* Short exercise 1:
Answer these questions from the Idaho building text:
(a) What kind of permit did the Bonner County building permit office say it requires?
(b) What is the minimum septic capacity for up to 4 bedrooms?
(c) How could the writer avoid an electrical inspection?
* Short exercise 2: Please reproduce everything in the Idaho building text from "While looking up" down to "property lines, etc.".

* Text provided:
┄┄┄┄┄┄┄┄┄┄
One does have to go to the right source for information!

While looking up what is required here in Idaho, I looked online. It looked like anything I built would have to be to code. I then went to the bonner county building permit office and talked to them. They informed me that they had no code enforcement that made sure a house was built to code, they only required a building location permit which ensures that a building is located far enough away from water, roads, property lines, etc.

However, they do require a signoff on septic. I then went to the health department, and tried to figure out exactly what is required. I am still not entirely clear on it, but I think they were telling me that if I plumbed the house, then I had to have a plumbing inspection done to hook up to septic, which would make me have to comply with plumbing codes.

They also said there is no diffence between a greywater system and a regular septic. Both require a minimum of 1000 gallons for up to 4 bedrooms, and 250 gallons additional for each additional bedroom.

Of course, if I hooked to electrical lines, then I would also have to have an electrical inspection, which would require me to comply to electrical codes. This I can avoid if I go with alternative energy.
┄┄┄┄┄┄┄┄┄┄
* Data excerpts:

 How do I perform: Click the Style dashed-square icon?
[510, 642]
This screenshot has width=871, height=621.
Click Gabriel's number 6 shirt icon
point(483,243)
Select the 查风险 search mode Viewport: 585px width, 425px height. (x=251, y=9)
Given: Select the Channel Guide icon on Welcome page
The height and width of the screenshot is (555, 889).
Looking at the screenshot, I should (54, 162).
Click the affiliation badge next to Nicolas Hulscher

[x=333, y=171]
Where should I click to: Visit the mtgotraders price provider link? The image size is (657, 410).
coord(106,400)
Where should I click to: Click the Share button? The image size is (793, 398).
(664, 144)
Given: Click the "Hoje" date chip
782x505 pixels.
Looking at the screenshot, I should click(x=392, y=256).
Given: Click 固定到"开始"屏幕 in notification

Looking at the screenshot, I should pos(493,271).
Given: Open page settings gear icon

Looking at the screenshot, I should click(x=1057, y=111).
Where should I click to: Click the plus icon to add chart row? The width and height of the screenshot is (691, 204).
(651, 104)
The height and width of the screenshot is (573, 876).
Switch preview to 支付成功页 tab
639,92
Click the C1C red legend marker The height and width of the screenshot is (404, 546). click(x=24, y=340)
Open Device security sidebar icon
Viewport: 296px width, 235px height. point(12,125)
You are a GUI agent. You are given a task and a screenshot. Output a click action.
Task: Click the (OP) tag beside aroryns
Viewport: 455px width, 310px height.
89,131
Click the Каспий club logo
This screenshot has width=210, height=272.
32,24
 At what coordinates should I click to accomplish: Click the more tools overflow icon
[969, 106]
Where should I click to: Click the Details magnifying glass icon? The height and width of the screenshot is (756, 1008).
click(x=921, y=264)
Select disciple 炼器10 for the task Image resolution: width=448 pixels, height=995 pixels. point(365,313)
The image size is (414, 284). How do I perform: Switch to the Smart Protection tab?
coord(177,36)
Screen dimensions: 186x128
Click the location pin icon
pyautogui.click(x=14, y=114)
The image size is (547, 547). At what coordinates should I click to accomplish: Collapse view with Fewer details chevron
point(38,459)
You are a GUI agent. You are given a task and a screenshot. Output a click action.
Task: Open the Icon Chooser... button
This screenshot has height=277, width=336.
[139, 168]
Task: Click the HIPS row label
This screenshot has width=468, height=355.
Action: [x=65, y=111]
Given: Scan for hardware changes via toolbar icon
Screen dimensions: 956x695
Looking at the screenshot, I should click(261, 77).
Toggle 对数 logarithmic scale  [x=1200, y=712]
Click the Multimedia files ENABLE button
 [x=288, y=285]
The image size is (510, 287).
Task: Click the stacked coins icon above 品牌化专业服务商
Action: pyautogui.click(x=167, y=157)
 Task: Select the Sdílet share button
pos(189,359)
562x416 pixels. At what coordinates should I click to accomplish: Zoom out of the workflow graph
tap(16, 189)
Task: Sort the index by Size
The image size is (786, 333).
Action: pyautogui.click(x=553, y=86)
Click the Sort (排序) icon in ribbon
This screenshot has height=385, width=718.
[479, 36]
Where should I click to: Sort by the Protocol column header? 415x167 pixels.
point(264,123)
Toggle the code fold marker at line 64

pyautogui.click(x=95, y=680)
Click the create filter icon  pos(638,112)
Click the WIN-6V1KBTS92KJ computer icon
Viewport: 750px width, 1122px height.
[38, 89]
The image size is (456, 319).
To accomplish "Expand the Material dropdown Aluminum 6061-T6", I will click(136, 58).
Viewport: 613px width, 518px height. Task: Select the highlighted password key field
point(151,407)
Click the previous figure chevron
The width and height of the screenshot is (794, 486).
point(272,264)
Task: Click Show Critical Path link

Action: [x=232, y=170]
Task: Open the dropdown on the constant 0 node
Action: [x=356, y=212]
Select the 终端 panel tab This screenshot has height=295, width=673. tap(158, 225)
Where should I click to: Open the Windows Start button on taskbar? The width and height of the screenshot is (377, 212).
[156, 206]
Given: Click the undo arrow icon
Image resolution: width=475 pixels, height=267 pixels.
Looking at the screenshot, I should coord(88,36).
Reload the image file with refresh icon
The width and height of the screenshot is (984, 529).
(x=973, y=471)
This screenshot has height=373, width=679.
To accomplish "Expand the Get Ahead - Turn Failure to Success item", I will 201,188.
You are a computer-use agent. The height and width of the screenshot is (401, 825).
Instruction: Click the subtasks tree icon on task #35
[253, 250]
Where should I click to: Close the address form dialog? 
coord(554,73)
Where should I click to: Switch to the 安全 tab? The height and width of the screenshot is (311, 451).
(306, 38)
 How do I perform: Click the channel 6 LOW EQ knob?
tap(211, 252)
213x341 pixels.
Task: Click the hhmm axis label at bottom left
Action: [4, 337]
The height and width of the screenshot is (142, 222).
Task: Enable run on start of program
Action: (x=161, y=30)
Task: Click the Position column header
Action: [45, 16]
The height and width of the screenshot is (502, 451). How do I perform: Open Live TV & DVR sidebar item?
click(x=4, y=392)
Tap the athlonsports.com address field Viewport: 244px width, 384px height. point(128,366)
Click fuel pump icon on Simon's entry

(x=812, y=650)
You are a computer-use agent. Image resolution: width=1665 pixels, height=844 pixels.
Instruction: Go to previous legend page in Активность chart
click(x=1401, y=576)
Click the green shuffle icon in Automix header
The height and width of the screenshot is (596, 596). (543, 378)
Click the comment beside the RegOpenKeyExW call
┄┄┄┄┄┄┄┄┄┄
* Correct answer 1:
(a) A building location permit.
(b) 1000 gallons.
(c) By going with alternative energy.

* Correct answer 2:
While looking up what is required here in Idaho, I looked online. It looked like anything I built would have to be to code. I then went to the bonner county building permit office and talked to them. They informed me that they had no code enforcement that made sure a house was built to code, they only required a building location permit which ensures that a building is located far enough away from water, roads, property lines, etc.